The court granted the noteholders' motion for partialsummary judgment on liability and denied the defendants' motion for leave to assert additional amended counterclaims and third-party claims. The rulings confirm the enforceability of the noteholders' rights under the governing financing documents and move the case toward a determination of damages, interest, premiums, fees and related relief.
Haynes Boone Partner Lauren Coppola led the litigation team and argued the motions before the court. Counsel Eric Lindenfeld led the briefing on the successful motions and related proceedings, while Partner Greg Kramer advised the noteholder group on pre-default negotiations and strategy.
The litigation concerns more than $100 million in accelerated obligations, along with default interest, contractual premiums, fees and costs. The noteholders alleged that Bioceres and affiliated entities defaulted under the governing note documents, including by breaching indebtedness and financial covenants, making false representations in amendments to the financing documents and failing to satisfy accelerated obligations after notice.

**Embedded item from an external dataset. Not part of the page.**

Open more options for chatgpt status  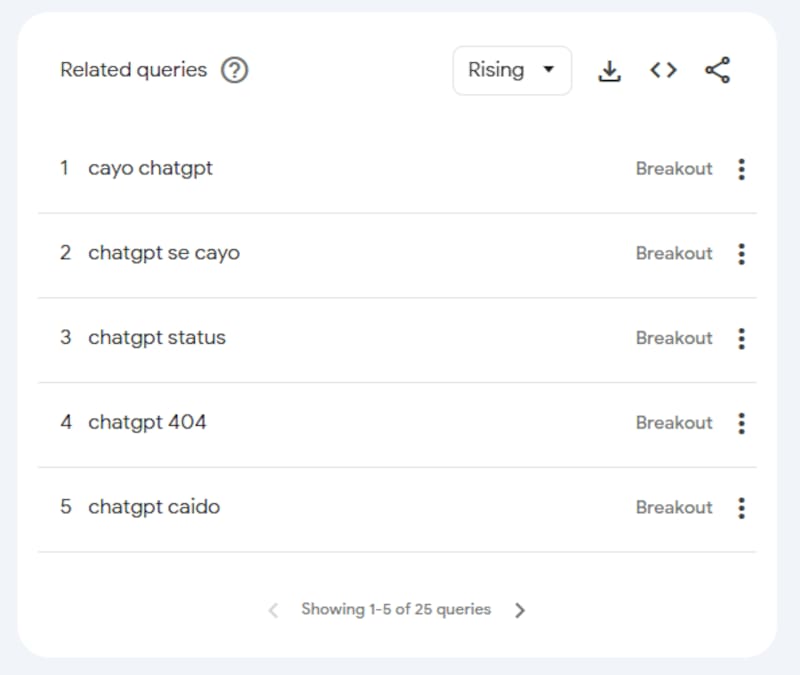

"These decisions are an important result for our clients and a significant step forward in the enforcement process," Coppola said. "The court's rulings keep the case focused on the parties' negotiated agreements, the noteholders' contractual enforcement rights and the consequences of default."
The victories build on the firm's earlier success in the matter, when Haynes Boone secured an emergency temporary restraining order and collateral-preservation relief in December 2025 to help prevent dissipation of pledged assets while enforcement proceedings continued.

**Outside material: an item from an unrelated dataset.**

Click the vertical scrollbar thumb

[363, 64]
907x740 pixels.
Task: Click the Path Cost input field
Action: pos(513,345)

Kramer, who led the transaction team responsible for drafting a key pre-default amendment to the governing documents and overall enforcement strategy, said the rulings highlight the importance of carefully crafted financing documents.
"These decisions reinforce the value of clear, thoughtful drafting," Kramer said. "When disputes arise, well-constructed credit documents can provide certainty for all parties and help ensure that lenders are able to enforce the rights and remedies they negotiated."

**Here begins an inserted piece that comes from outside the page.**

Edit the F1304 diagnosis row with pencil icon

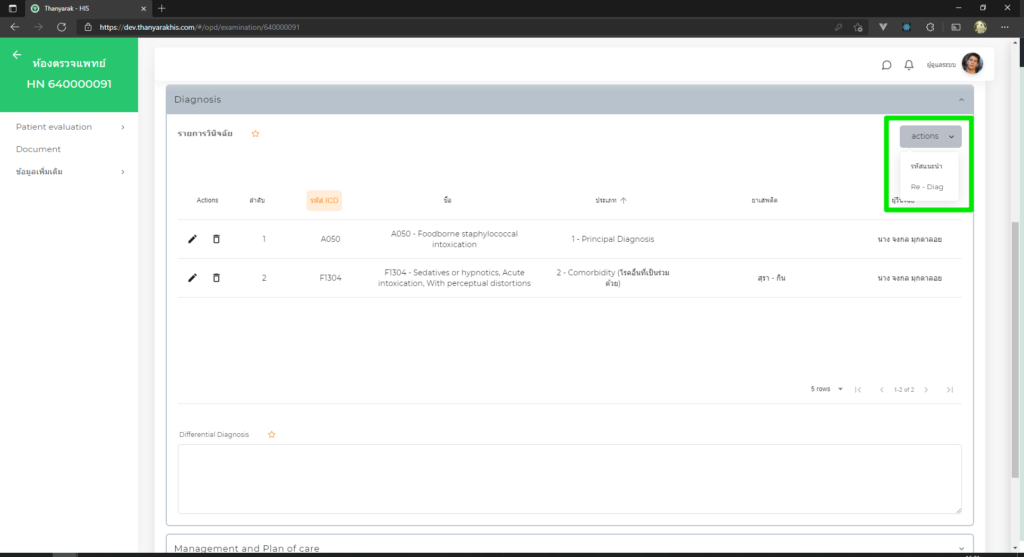pyautogui.click(x=192, y=277)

Haynes Boone's Trials Practice Group delivers strategic, high-stakes advocacy before juries, judges and arbitrators across a wide range of industries. The team is known for its meticulous preparation, persuasive courtroom presentation and ability to handle complex, high-value disputes. The firm's Litigation Department worked alongside Haynes Boone's Capital Markets and Securities Practice Group, which plays a leading role in IPOs, reverse mergers, acquisitions, follow-on offerings and PIPE financings across sectors including technology, life sciences, energy and financial services.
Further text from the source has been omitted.